A cet égard, il convient de relever en premier lieu que le barème du SECO distingue cinq catégories de manquements en fonction de leur nature (LACI IC, D79, ch. 1.A à 1.E) et fixe, pour chacune, une échelle applicable en cas de premier manquement et une autre, plus élevée, pour un second manquement. Ces distinctions ont pour corollaire que la deuxième échelle de sanction d’une catégorie s’applique uniquement lorsque la personne assurée réitère un manquement entrant dans la même catégorie. En revanche, si la précédente sanction concernait un autre type de manquement, elle constitue uniquement un facteur d’aggravation influant sur le choix de la durée de la suspension dans les limites fixées par l’échelle applicable au nouveau manquement considéré pour lui-même.

En l’occurrence, il y a lieu de constater qu’en raison du dépôt – certes tardif – des recherches d’emploi du mois de septembre 2020, le barème applicable au recourant n’est pas le ch. 1.D, qui sanctionne l’absence de recherche d’emploi, mais bien le ch. 1.E, qui concerne spécifiquement les recherches d’emploi remises avec du retard. Par ailleurs, la première suspension prononcée à l’égard du recourant concernait l’insuffisance de ses recherches d’emploi sur une période donnée, soit un manquement visé par le ch. 1.C du barème, et non la remise tardive des formulaires de recherches d’emploi durant ce laps de temps – ni même l’absence de recherche d’emploi retenue à tort par l’intimé. Par conséquent, on ne peut parler de second manquement pour les faits examinés dans le présent recours. Le ch. 1.E du barème prévoyant une sanction de cinq à neuf jours la première fois, l’ORP et l’intimé ne pouvaient pas infliger une sanction de dix jours, sauf à s’écarter du barème du SECO. Aucun autre élément du dossier ne permet de justifier ce dépassement, ce d’autant que l’intimé qualifie la faute de légère. Force est ainsi de constater que la décision litigieuse consacre une sanction trop sévère en regard des normes applicables et qu’elle doit être réduite.

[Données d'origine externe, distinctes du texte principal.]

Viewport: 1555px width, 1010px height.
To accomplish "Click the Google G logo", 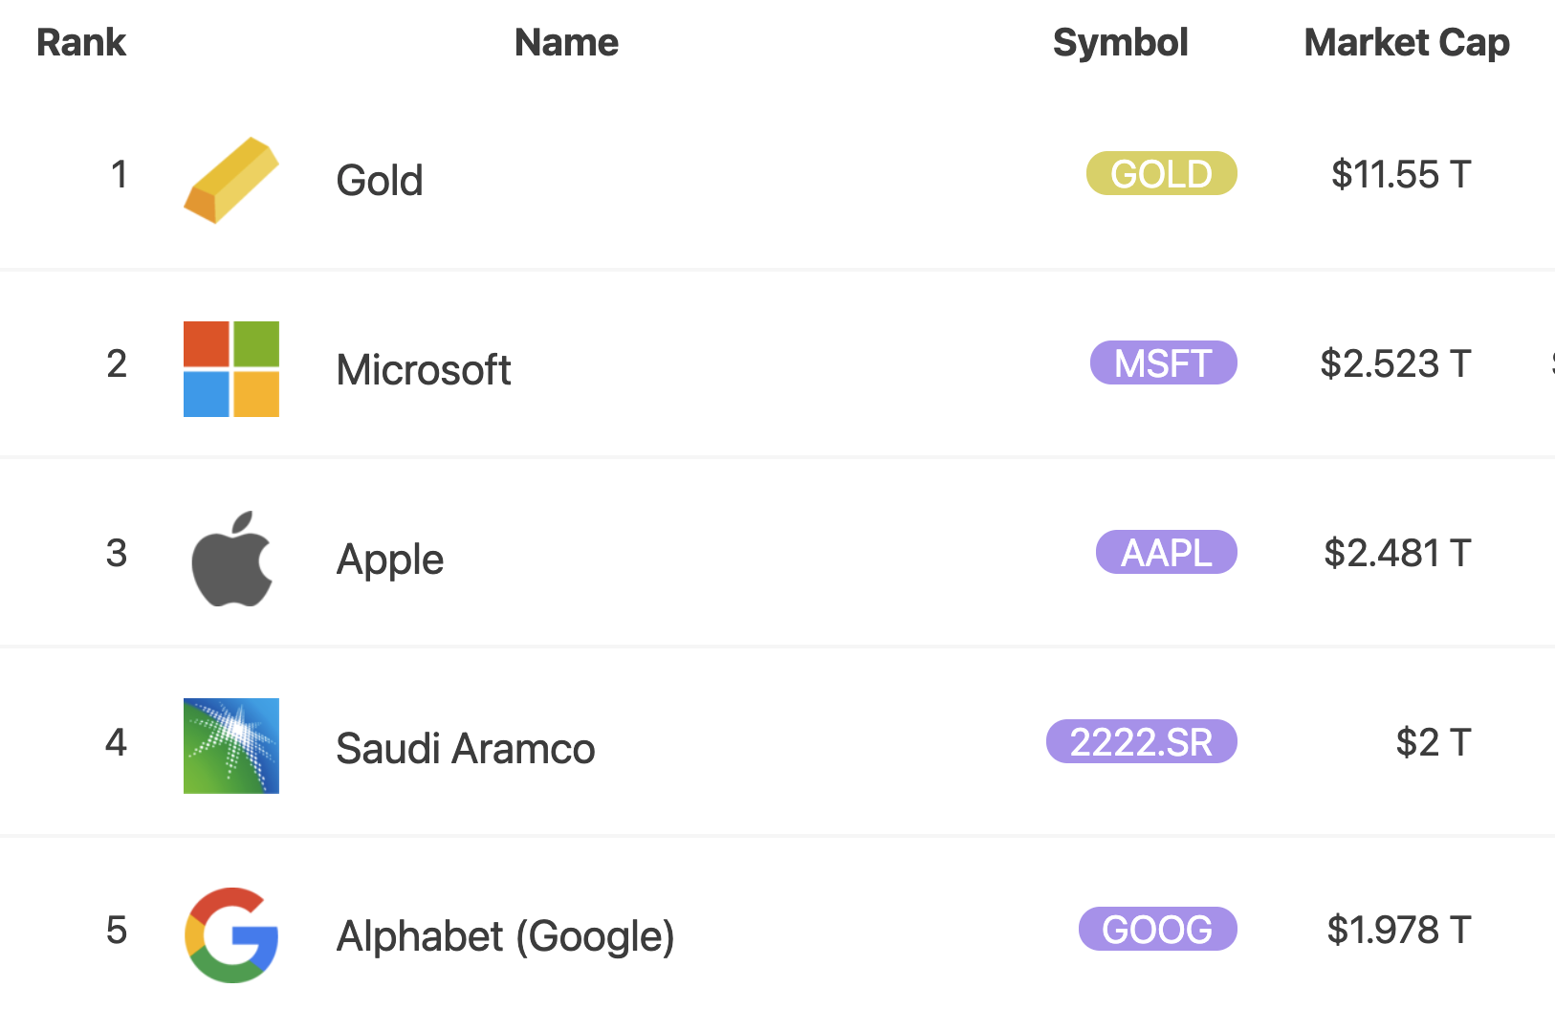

d) Cela étant, pour fixer la quotité de la sanction, il faut tenir compte du fait que le retard reproché au recourant est de l’ordre de quelques jours, constituant une faute légère, comme l’a retenu l’intimé. Quant à la précédente sanction prononcée à l’encontre du recourant, elle concernait également un manquement de peu de gravité, puisque le recourant a été sanctionné par la durée minimale prévue par le barème, dont l’échelle se situe entre trois et quatre jours de suspension la première fois. Dès lors, compte tenu de l’ensemble des circonstances, il paraît adéquat de prononcer une suspension du droit à l’indemnité de chômage de sept jours.

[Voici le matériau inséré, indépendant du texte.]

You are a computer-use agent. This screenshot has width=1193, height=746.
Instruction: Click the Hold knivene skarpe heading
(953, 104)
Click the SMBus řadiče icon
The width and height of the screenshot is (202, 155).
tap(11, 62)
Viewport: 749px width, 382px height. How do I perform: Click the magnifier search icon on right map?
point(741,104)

a) En définitive, le recours doit être admis et la décision attaquée réformée en ce sens que la sanction est réduite à sept jours, en raison de la remise tardive des recherches d’emploi du mois de septembre 2020.

b) La procédure en matière de prestation devant le tribunal cantonal des assurances n’est soumise à des frais que si la loi spéciale le prévoit (art. 61 let. fbis LPGA). Tel n’étant pas le cas s’agissant de la LACI, il n’est dès lors pas perçu de frais judiciaires.

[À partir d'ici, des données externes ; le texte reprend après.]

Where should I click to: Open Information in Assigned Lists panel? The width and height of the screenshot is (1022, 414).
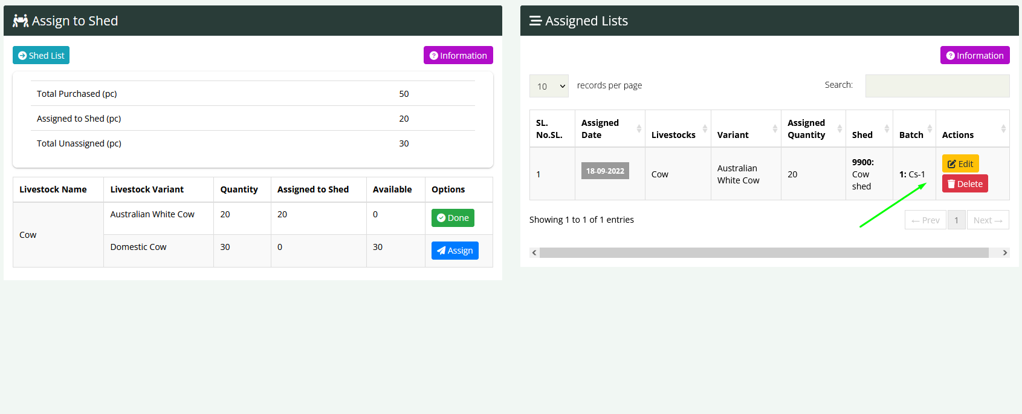coord(974,55)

c) Enfin, il n’y a pas lieu d’allouer de dépens, le recourant ayant agi sans le concours d’un mandataire (art. 61 let. g LPGA ; ATF 127 V 205 consid. 4b).

Par ces motifs, la juge unique prononce :

I. Le recours est admis.

II. La décision sur opposition rendue le 10 février 2021 par Service de l'emploi, Instance juridique chômage, est réformée en ce sens que la durée de la suspension est réduite à sept jours.

III. Il n’est pas perçu de frais judiciaires, ni alloué de dépens.

La juge unique : La greffière :

Du

L'arrêt qui précède est notifié à :

‑ O.________, ‑ Service de l'emploi, Instance juridique chômage,

Secrétariat d'Etat à l'économie,

par l'envoi de photocopies.

Le présent arrêt peut faire l'objet d'un recours en matière de droit public devant le Tribunal fédéral au sens des art. 82 ss LTF (loi du 17 juin 2005 sur le Tribunal fédéral ; RS 173.110), cas échéant d'un recours constitutionnel subsidiaire au sens des art. 113 ss LTF. Ces recours doivent être déposés devant le Tribunal fédéral (Schweizerhofquai 6, 6004 Lucerne) dans les trente jours qui suivent la présente notification (art. 100 al. 1 LTF).